Development of Fibronectin Matrix Mimetics for the Accelerated Healing of Chronic, Cutaneous Wounds

Supervised by Professor Denise Hocking

Abstract:

Cutaneous wound repair is a stepwise process governed by interactions between cells and the surrounding matrix. Fibronectin is an extracellular matrix (ECM) protein that is typically up-regulated following cutaneous injury. Conversely, decreased fibronectin levels are associated with non-healing, chronic wounds. The ECM form of fibronectin specifically stimulates cell and tissue processes critical to wound repair including cell growth, cell migration, and ECM deposition and organization. The bioactivity of ECM fibronectin has been localized, in part, to the matricryptic heparin-binding domain located within the first type III repeat of fibronectin (FNIII1H). A series of fibronectin matrix mimetics were constructed by directly coupling the matricryptic FNIII1H domain to variants of the integrin-binding domain of fibronectin (FNIII8-10).
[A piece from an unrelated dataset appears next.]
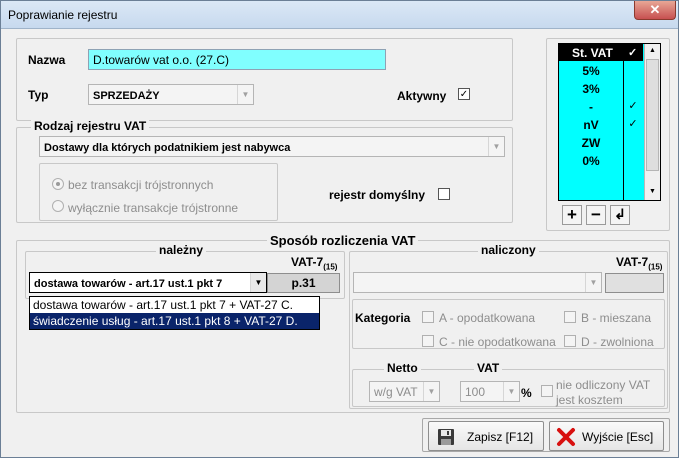 This screenshot has height=458, width=679. What do you see at coordinates (547, 391) in the screenshot?
I see `nie-odliczony-checkbox` at bounding box center [547, 391].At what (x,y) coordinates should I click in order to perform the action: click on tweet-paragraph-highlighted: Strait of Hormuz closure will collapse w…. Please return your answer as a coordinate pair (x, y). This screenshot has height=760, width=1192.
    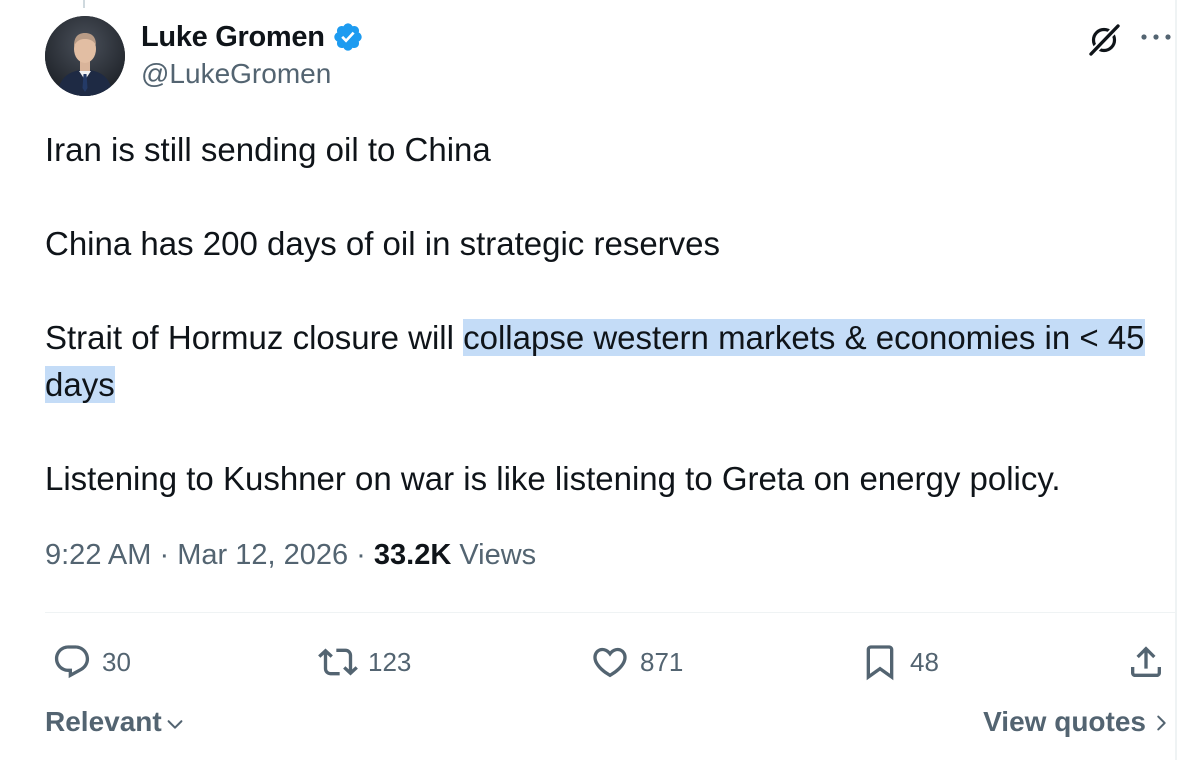
    Looking at the image, I should click on (610, 361).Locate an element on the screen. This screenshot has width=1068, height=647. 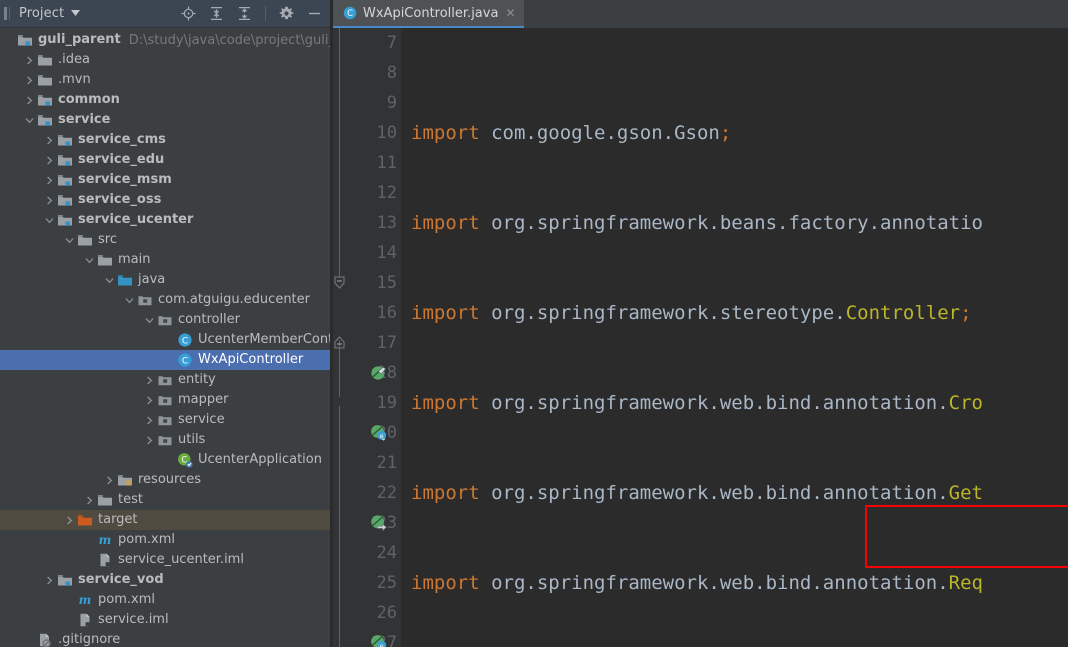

As adhesive substrates, the fibronectin matrix mimetics GST/III1H,8-10, GST/III1H,8,10 and GST/III1H,8RGD promoted cell growth, cell migration and cell contractility to a similar or greater extent than full-length fibronectin. Fibronectin matrix mimetics also served as integrin-specific adhesive substrates to direct fibronectin matrix assembly. Topical application of fibronectin matrix mimetics to punch biopsy wounds of diabetic mice improved healing by increasing the deposition of collagen-rich granulation tissue. Further, the construct GST/III1H,8-10 accelerated wound closure over GST-treated wounds. These studies suggest that fibronectin matrix mimetics make promising candidates to serve as bioactive coatings for tissue engineered scaffolds and as therapeutic agents to improve healing of chronic wounds.